Tomb Raider performance
The last graphics test I ran is Tomb Raider. It’s an older game available in both OSX and Windows and includes a built-in benchmark. While I could set the graphics settings the same on both platforms, I couldn’t quite sync the resolutions. Depending on the laptop, I could set the horizontal resolution at 1680-, 1650-, or 1600x1050 (the latter, for the Macs). The graphics setting on all of the laptops was Normal.
If you can’t bear to look, don’t: The Surface Book i7 and XPS 15 soundly thrashed the MacBook Pro 15. I don’t think the Radeon Pro 460 would make a difference here, either. If you want gaming performance at any decent levels, no surprise—buy a PC.
The final test is for all-important battery life. I used the same 4K-resolution, open-source Tears of Steel short video, looping continuously. On the Windows laptops, I used the Movies & TV player, and on OSX Sierra, I used QuickTime. I wanted to use iTunes, as Apple does, but there appears to be no way to loop video in iTunes.

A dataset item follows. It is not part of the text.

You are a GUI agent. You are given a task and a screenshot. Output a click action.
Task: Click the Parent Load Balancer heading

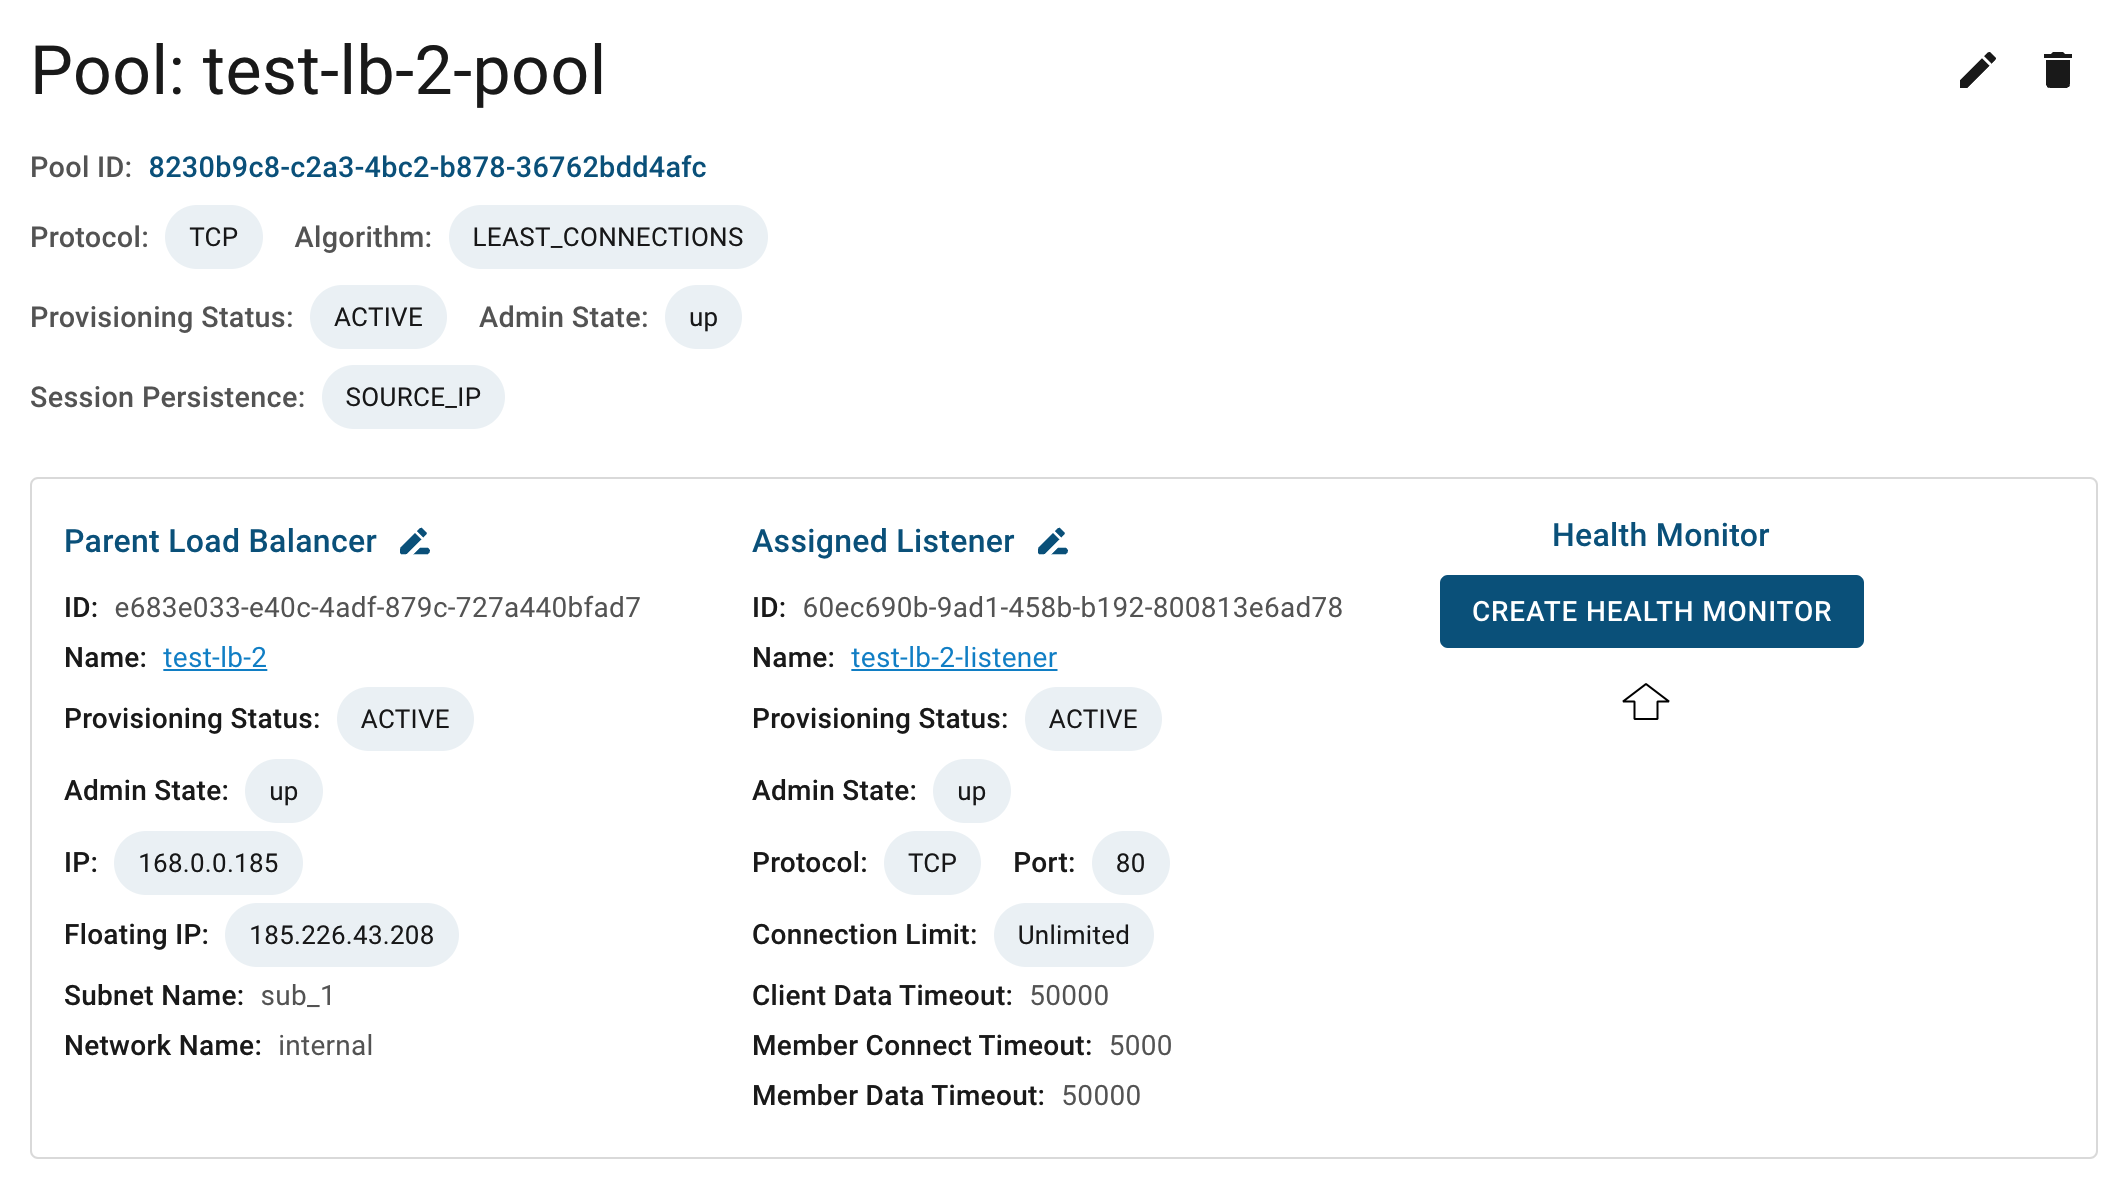point(220,541)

All of the laptops had their screens set at 250 to 260 nits in brightness. All laptops had the adaptive brightness setting turned off. All were tested with Wi-Fi disabled and with earbuds plugged into the analog ports. One thing to note: The Windows laptops are left in their default power settings, which means they use their last bits of battery life to shut off unused apps and slightly dim the screen. OSX was set not to dim the display on battery—otherwise, it immediately dims the screen once unplugged.